Not only have we saved the carbon involved with buying a new laptop, if we do decide to buy one then the spec doesn’t need to be so maxed out. Cheaper in dollars, but also cheaper in resources.
Some remaining questions #
It’s clear that physical resources were saved, but calculating the actual saving is still not possible. I assume GitHub Codespaces runs on Azure, so inherits the work Microsoft is doing around sustainable computing. But to what extent? You can’t find out precisely which data center the environment is running in, so you can’t figure out the carbon intensity.

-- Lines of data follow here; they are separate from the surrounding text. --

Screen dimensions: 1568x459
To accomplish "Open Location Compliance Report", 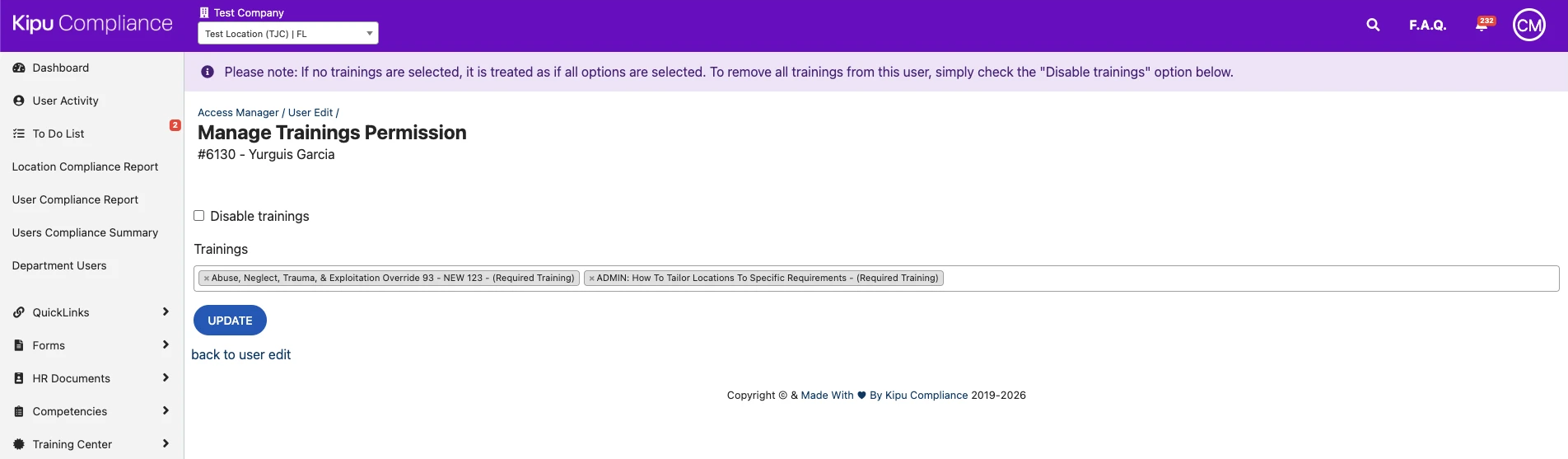I will (85, 166).
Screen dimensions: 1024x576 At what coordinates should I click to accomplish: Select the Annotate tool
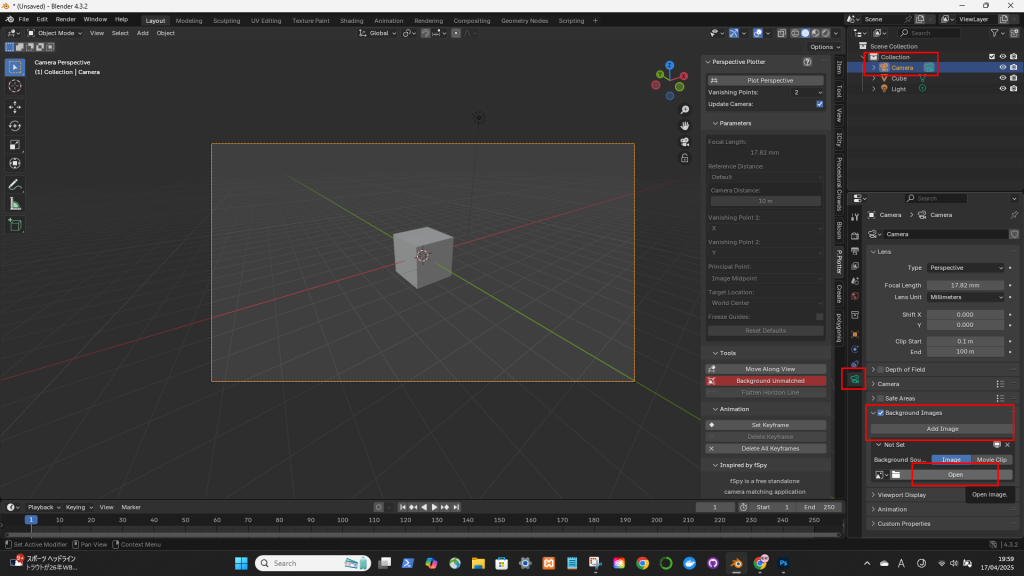[x=15, y=184]
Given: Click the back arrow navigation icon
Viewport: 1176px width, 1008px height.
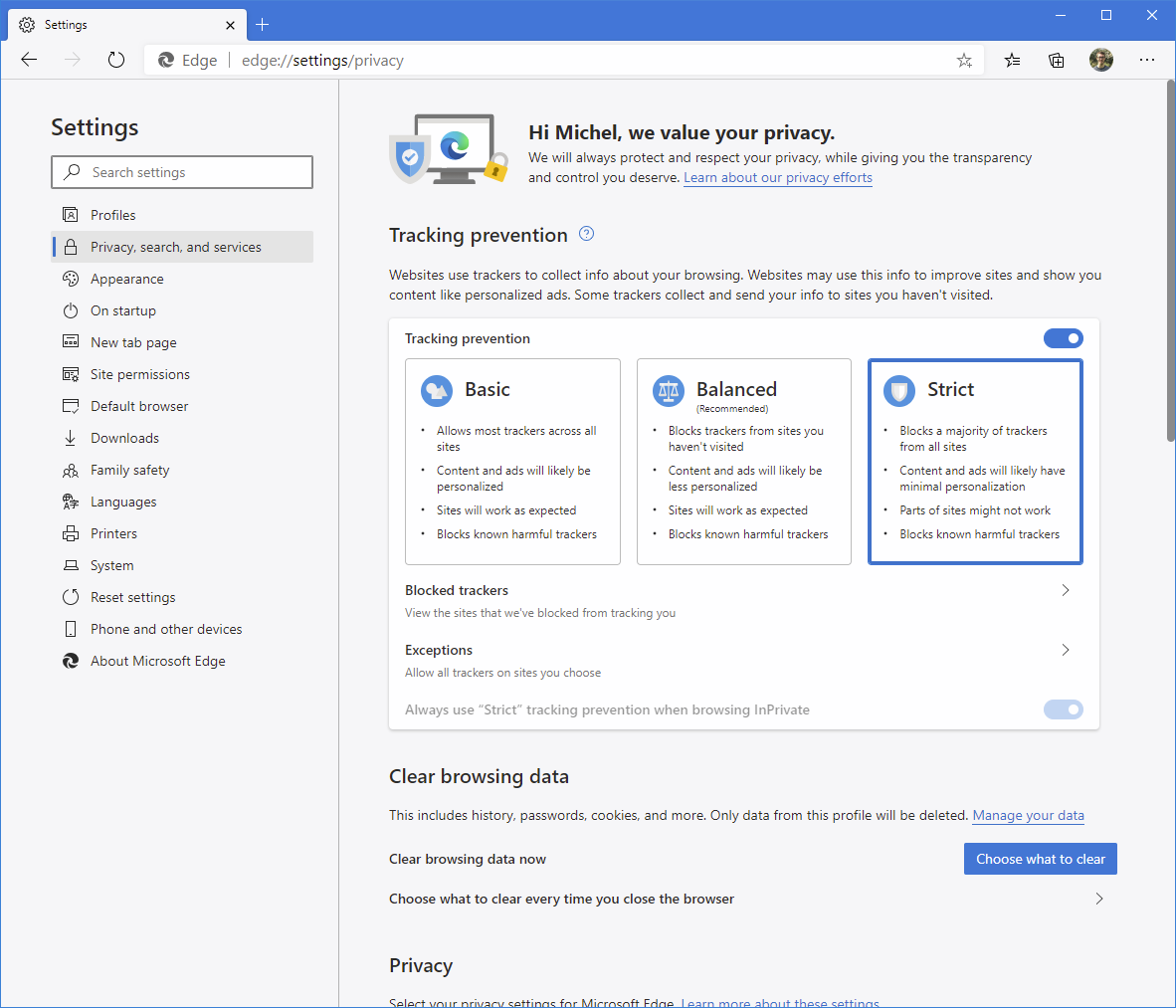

Is the processing more efficient in the cloud? We assume so, but to what degree? Could the savings from not replacing the laptop be offset by a more frequent hardware refresh cycle in the data center? What resources are used by the prebuilds? The Codespaces UI gives you a nice output showing the time saved using them, but what about extra services, like the GPUs that are involved if you use GitHub Copilot where you get AI code suggestions every time you type something?
It’s great that you can now get carbon footprint data from all three cloud providers, but what about the services built on top of them? Now we need that carbon data on a GitHub organization level. What is the carbon cost of my software development – builds, tests, deploys, code hosting, dev environments?